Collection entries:
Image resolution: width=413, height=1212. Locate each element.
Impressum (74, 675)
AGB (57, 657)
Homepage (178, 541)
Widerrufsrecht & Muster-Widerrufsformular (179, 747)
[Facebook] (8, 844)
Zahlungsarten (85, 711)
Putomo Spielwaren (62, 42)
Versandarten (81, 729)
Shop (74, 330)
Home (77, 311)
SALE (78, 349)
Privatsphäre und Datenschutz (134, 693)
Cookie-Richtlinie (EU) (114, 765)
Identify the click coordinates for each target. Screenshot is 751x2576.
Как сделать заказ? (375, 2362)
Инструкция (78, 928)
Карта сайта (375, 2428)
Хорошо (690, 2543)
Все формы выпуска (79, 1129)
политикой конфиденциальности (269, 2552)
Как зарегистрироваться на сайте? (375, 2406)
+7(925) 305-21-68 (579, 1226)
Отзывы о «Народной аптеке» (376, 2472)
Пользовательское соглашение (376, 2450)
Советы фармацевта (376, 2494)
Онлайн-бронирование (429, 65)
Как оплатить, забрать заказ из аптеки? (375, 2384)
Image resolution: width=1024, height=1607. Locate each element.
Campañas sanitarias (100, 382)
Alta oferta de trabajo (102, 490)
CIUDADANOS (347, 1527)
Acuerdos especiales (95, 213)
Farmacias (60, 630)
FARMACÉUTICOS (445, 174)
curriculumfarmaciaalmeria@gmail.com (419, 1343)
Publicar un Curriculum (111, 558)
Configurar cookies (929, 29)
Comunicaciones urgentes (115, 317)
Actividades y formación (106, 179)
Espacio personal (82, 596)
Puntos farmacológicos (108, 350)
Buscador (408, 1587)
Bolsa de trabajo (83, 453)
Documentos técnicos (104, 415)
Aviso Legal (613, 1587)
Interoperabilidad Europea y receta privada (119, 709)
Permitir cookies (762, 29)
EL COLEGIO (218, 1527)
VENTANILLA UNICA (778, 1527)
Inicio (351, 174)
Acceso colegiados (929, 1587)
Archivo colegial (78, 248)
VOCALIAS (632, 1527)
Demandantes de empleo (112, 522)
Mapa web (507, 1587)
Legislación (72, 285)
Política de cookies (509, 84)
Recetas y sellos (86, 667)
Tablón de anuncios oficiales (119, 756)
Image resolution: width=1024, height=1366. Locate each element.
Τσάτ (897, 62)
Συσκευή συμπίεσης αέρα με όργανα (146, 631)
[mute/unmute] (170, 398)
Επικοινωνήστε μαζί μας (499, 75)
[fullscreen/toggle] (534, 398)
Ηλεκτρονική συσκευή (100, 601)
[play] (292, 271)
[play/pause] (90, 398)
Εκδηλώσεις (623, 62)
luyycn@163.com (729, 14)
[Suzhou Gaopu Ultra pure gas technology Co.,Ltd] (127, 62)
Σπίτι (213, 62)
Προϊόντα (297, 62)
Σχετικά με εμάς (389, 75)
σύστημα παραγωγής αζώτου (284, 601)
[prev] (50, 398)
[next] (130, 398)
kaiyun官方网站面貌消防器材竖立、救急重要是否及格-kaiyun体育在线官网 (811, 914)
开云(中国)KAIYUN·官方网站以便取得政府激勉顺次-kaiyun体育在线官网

▶ EXERCISE REQUIREMENTS: Transcribe all the data word for word, as it appears above.

▶ SOLUTION TO THE PROBLEM:
Image resolution: width=413, height=1212. Locate each element.
Impressum (74, 675)
AGB (57, 657)
Homepage (178, 541)
Widerrufsrecht & Muster-Widerrufsformular (179, 747)
[Facebook] (8, 844)
Zahlungsarten (85, 711)
Putomo Spielwaren (62, 42)
Versandarten (81, 729)
Shop (74, 330)
Home (77, 311)
SALE (78, 349)
Privatsphäre und Datenschutz (134, 693)
Cookie-Richtlinie (EU) (114, 765)
Identify the click coordinates for each target. Screenshot is 751x2576.
Как сделать заказ? (375, 2362)
Инструкция (78, 928)
Карта сайта (375, 2428)
Хорошо (690, 2543)
Все формы выпуска (79, 1129)
политикой конфиденциальности (269, 2552)
Как зарегистрироваться на сайте? (375, 2406)
+7(925) 305-21-68 (579, 1226)
Отзывы о «Народной аптеке» (376, 2472)
Пользовательское соглашение (376, 2450)
Советы фармацевта (376, 2494)
Онлайн-бронирование (429, 65)
Как оплатить, забрать заказ из аптеки? (375, 2384)
Image resolution: width=1024, height=1607. Locate each element.
Campañas sanitarias (100, 382)
Alta oferta de trabajo (102, 490)
CIUDADANOS (347, 1527)
Acuerdos especiales (95, 213)
Farmacias (60, 630)
FARMACÉUTICOS (445, 174)
curriculumfarmaciaalmeria@gmail.com (419, 1343)
Publicar un Curriculum (111, 558)
Configurar cookies (929, 29)
Comunicaciones urgentes (115, 317)
Actividades y formación (106, 179)
Espacio personal (82, 596)
Puntos farmacológicos (108, 350)
Buscador (408, 1587)
Bolsa de trabajo (83, 453)
Documentos técnicos (104, 415)
Aviso Legal (613, 1587)
Interoperabilidad Europea y receta privada (119, 709)
Permitir cookies (762, 29)
EL COLEGIO (218, 1527)
VENTANILLA UNICA (778, 1527)
Inicio (351, 174)
Acceso colegiados (929, 1587)
Archivo colegial (78, 248)
VOCALIAS (632, 1527)
Demandantes de empleo (112, 522)
Mapa web (507, 1587)
Legislación (72, 285)
Política de cookies (509, 84)
Recetas y sellos (86, 667)
Tablón de anuncios oficiales (119, 756)
Image resolution: width=1024, height=1366. Locate each element.
Τσάτ (897, 62)
Συσκευή συμπίεσης αέρα με όργανα (146, 631)
[mute/unmute] (170, 398)
Επικοινωνήστε μαζί μας (499, 75)
[fullscreen/toggle] (534, 398)
Ηλεκτρονική συσκευή (100, 601)
[play] (292, 271)
[play/pause] (90, 398)
Εκδηλώσεις (623, 62)
luyycn@163.com (729, 14)
[Suzhou Gaopu Ultra pure gas technology Co.,Ltd] (127, 62)
Σπίτι (213, 62)
Προϊόντα (297, 62)
Σχετικά με εμάς (389, 75)
σύστημα παραγωγής αζώτου (284, 601)
[prev] (50, 398)
[next] (130, 398)
kaiyun官方网站面貌消防器材竖立、救急重要是否及格-kaiyun体育在线官网 (811, 914)
开云(中国)KAIYUN·官方网站以便取得政府激勉顺次-kaiyun体育在线官网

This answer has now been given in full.